- _Short task_
Copy out all of the material below word for word, omitting the pictures.

- _Task data_
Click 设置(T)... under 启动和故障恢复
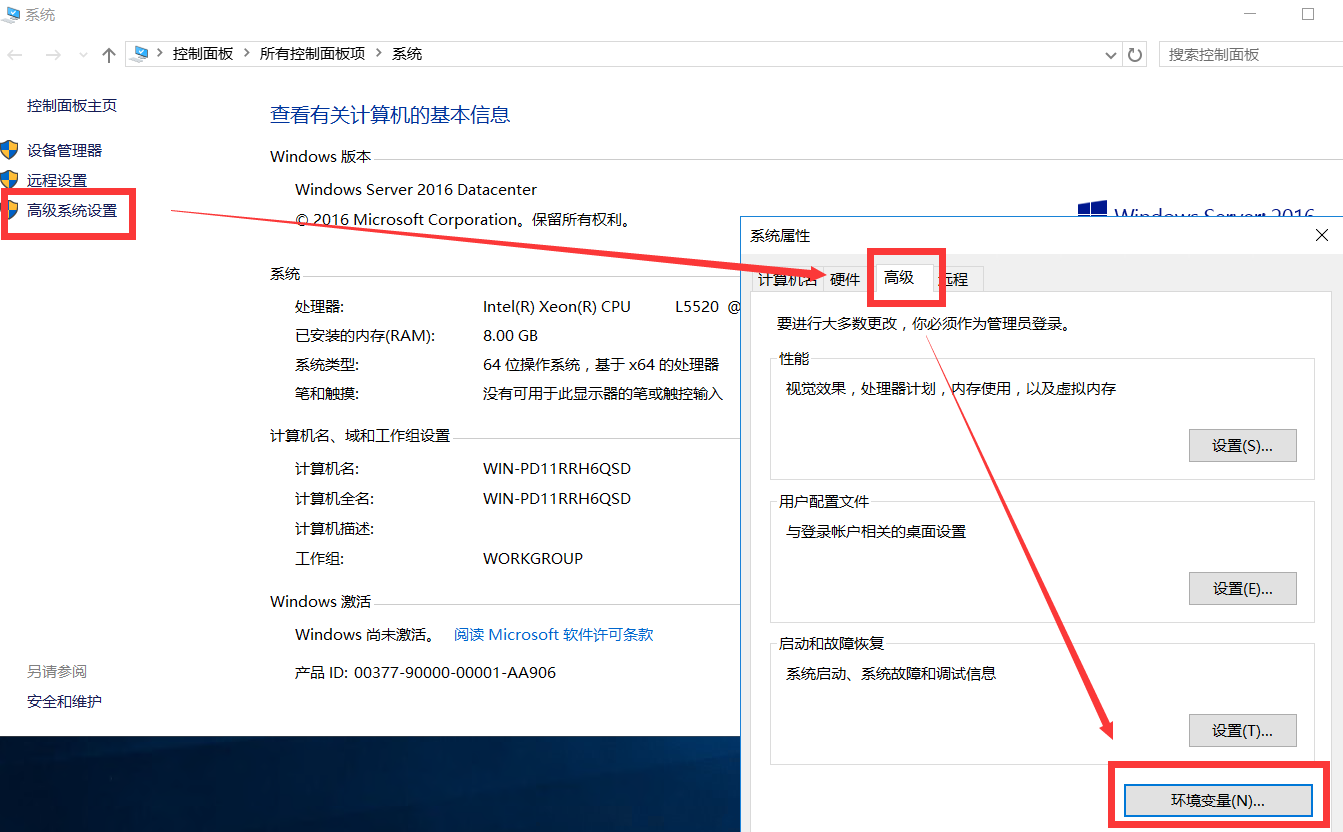The image size is (1343, 832). click(x=1242, y=731)
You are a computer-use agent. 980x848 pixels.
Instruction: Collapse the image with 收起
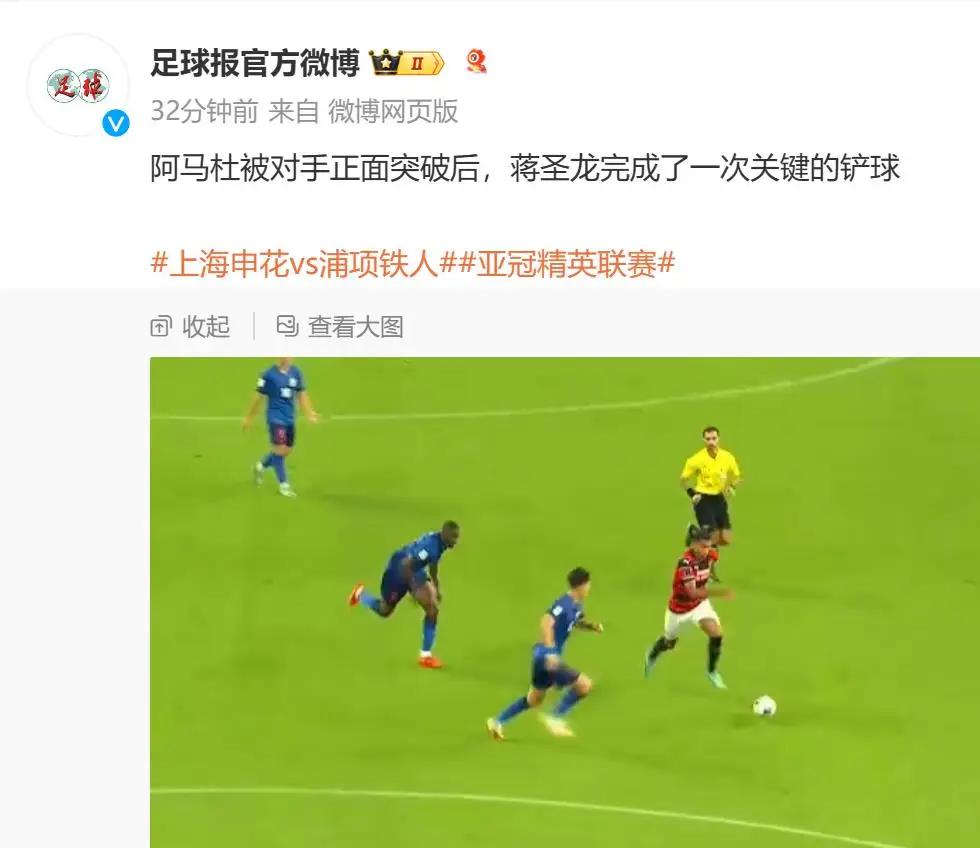click(x=191, y=326)

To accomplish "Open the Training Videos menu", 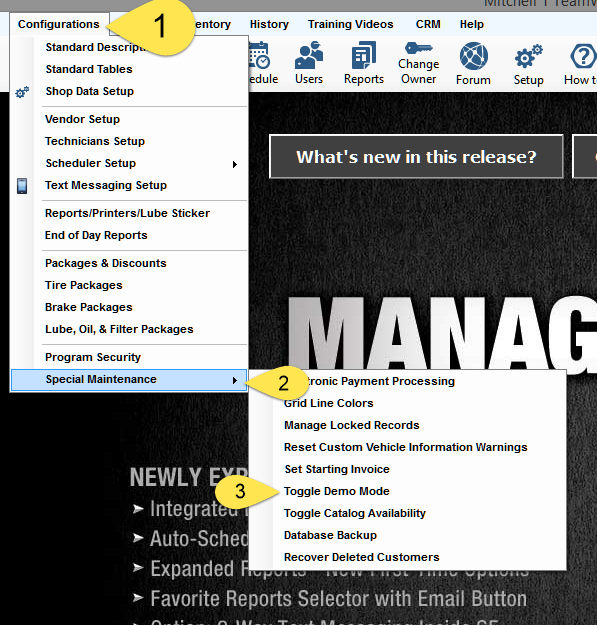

- _Output for this task_
Click 设置(T)... under 启动和故障恢复
The image size is (1343, 832). click(x=1242, y=731)
You are a computer-use agent. 980x848 pixels.
Instruction: Collapse the image with 收起
click(x=191, y=326)

To accomplish "Open the Training Videos menu", 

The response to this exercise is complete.